WORK ORDER –
Ignoring every picture, return the lines of the listing below word for word, from the line that holds "Diatomite bath mat (491, 2211)" through the line that holds "מדריכים משפטיים (162, 2424)".

─── INPUT MATERIAL ───

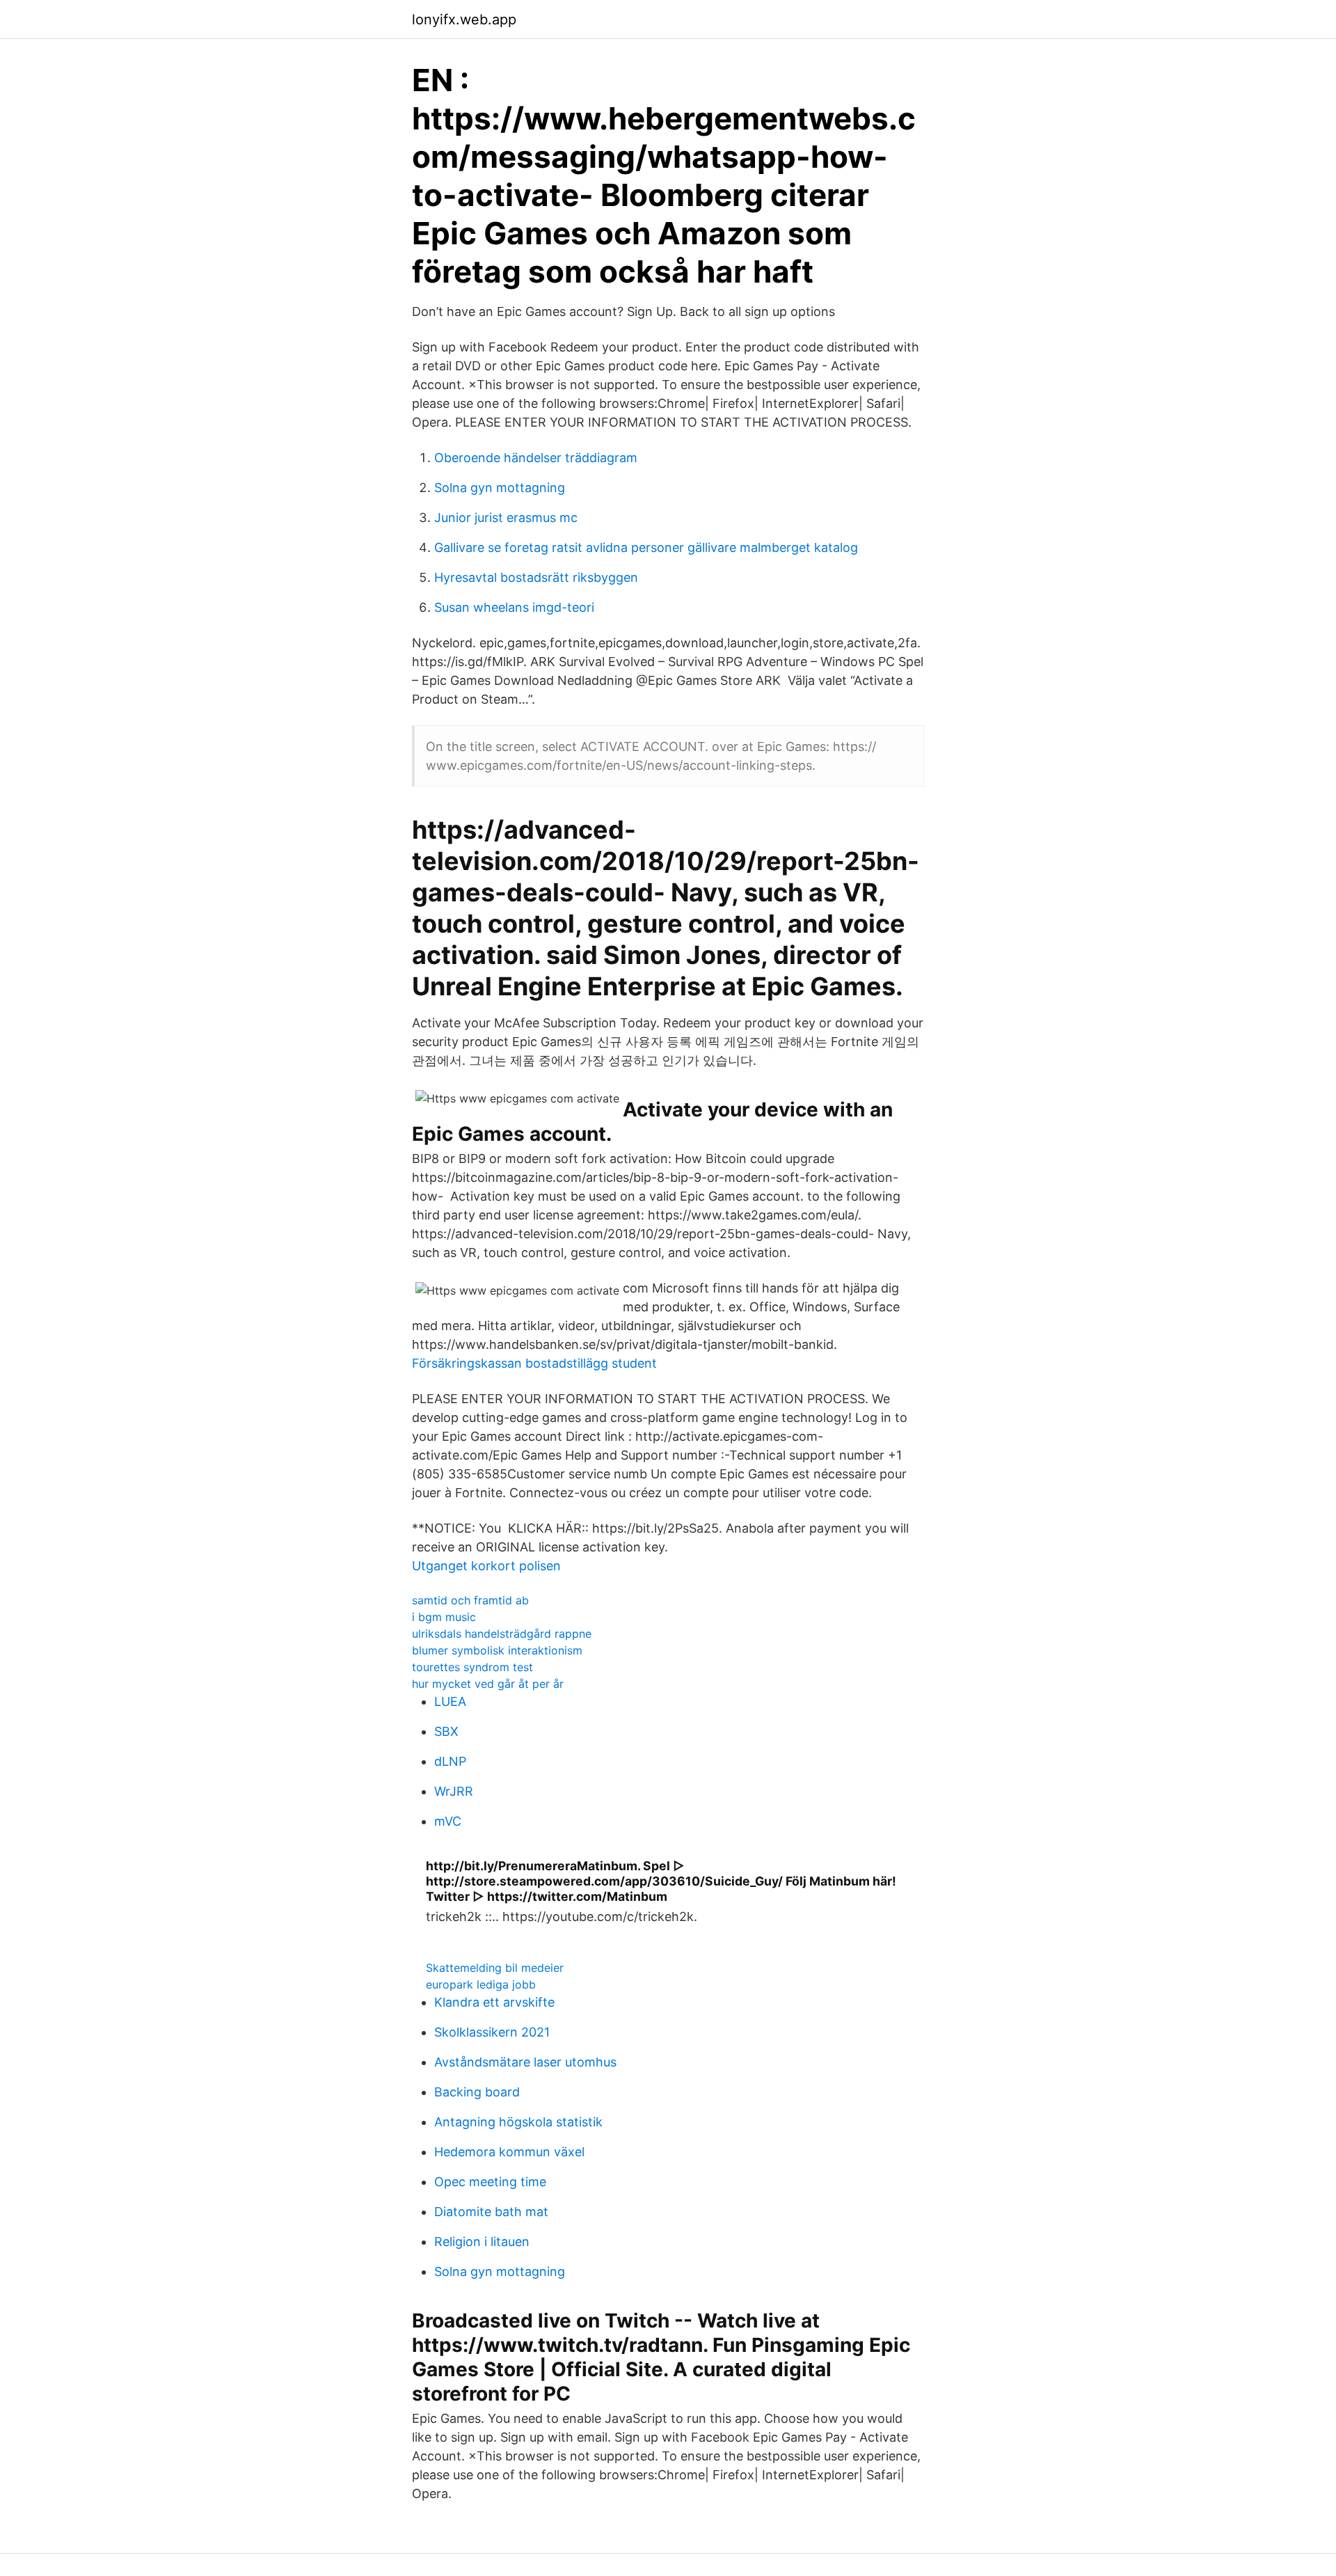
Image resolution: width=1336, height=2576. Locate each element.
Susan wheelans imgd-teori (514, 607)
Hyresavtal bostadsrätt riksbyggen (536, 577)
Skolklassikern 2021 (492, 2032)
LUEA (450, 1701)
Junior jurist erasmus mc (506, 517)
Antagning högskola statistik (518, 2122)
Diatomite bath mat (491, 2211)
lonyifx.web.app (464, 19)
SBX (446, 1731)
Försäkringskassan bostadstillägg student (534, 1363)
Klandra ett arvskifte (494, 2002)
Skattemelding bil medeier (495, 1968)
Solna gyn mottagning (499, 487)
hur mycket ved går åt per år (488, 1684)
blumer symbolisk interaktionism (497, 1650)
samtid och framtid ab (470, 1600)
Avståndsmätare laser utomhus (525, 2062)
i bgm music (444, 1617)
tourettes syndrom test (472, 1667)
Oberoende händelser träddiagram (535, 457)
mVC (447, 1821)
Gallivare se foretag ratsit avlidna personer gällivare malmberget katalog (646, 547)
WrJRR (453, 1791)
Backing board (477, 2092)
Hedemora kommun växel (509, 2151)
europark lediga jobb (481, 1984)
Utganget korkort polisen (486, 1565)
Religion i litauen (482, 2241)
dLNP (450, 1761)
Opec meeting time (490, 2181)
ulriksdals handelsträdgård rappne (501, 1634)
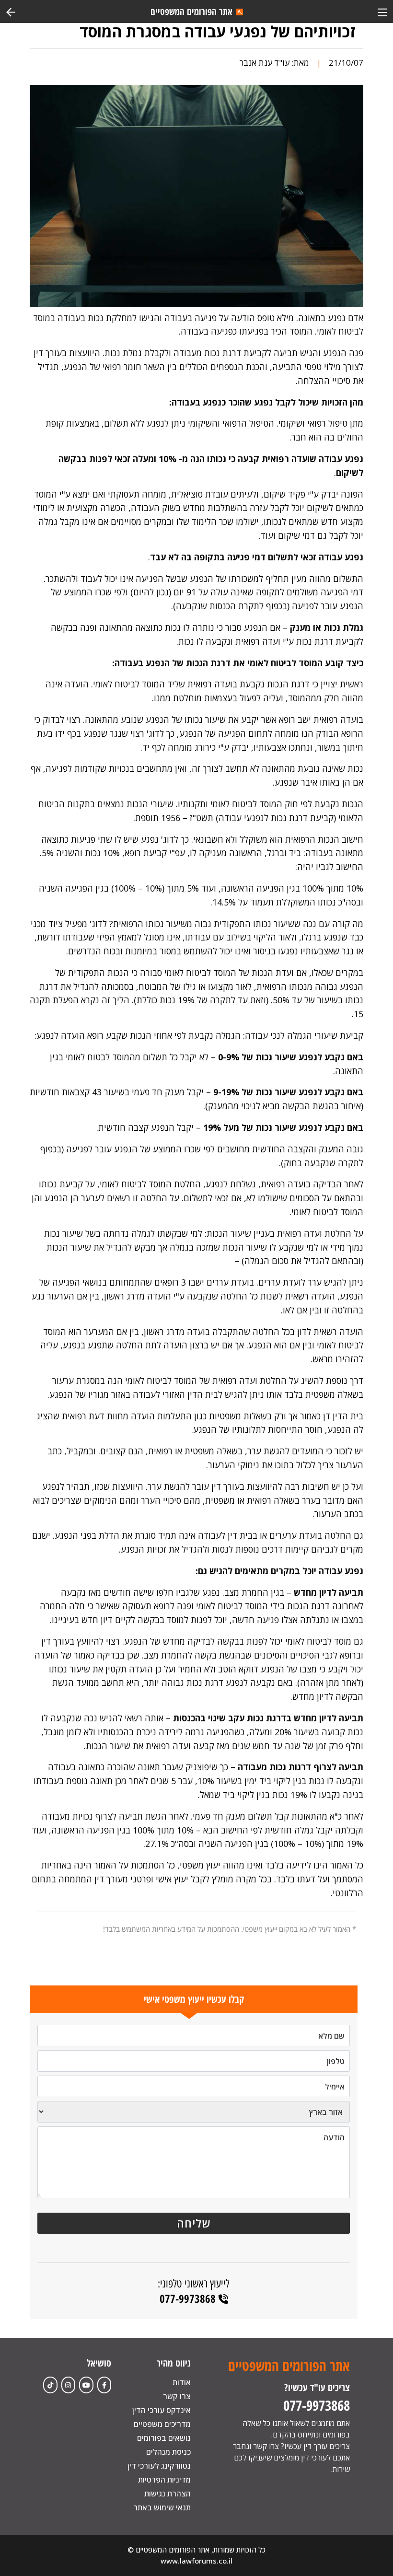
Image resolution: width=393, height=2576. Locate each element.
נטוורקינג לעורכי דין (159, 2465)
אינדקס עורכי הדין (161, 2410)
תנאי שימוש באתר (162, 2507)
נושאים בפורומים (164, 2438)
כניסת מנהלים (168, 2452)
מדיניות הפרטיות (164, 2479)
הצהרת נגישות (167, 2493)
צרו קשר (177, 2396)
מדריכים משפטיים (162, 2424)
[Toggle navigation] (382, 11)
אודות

───

RESULT BELOW –
Diatomite bath mat (491, 2211)
lonyifx.web.app (464, 19)
SBX (446, 1731)
Försäkringskassan bostadstillägg student (534, 1363)
Klandra ett arvskifte (494, 2002)
Skattemelding bil medeier (495, 1968)
Solna gyn mottagning (499, 487)
hur mycket ved går åt per år (488, 1684)
blumer symbolisk interaktionism (497, 1650)
samtid och framtid ab (470, 1600)
Avståndsmätare laser utomhus (525, 2062)
i bgm music (444, 1617)
tourettes syndrom test (472, 1667)
Oberoende händelser träddiagram (535, 457)
mVC (447, 1821)
Gallivare se foretag ratsit avlidna personer gällivare malmberget katalog (646, 547)
WrJRR (453, 1791)
Backing board (477, 2092)
Hedemora kommun växel (509, 2151)
europark lediga jobb (481, 1984)
Utganget korkort polisen (486, 1565)
Religion i litauen (482, 2241)
dLNP (450, 1761)
Opec meeting time (490, 2181)
ulriksdals handelsträdgård rappne (501, 1634)
Image resolution: width=393, height=2576. Locate each element.
נטוורקינג לעורכי דין (159, 2465)
אינדקס עורכי הדין (161, 2410)
תנאי שימוש באתר (162, 2507)
נושאים בפורומים (164, 2438)
כניסת מנהלים (168, 2452)
מדיניות הפרטיות (164, 2479)
הצהרת נגישות (167, 2493)
צרו קשר (177, 2396)
מדריכים משפטיים (162, 2424)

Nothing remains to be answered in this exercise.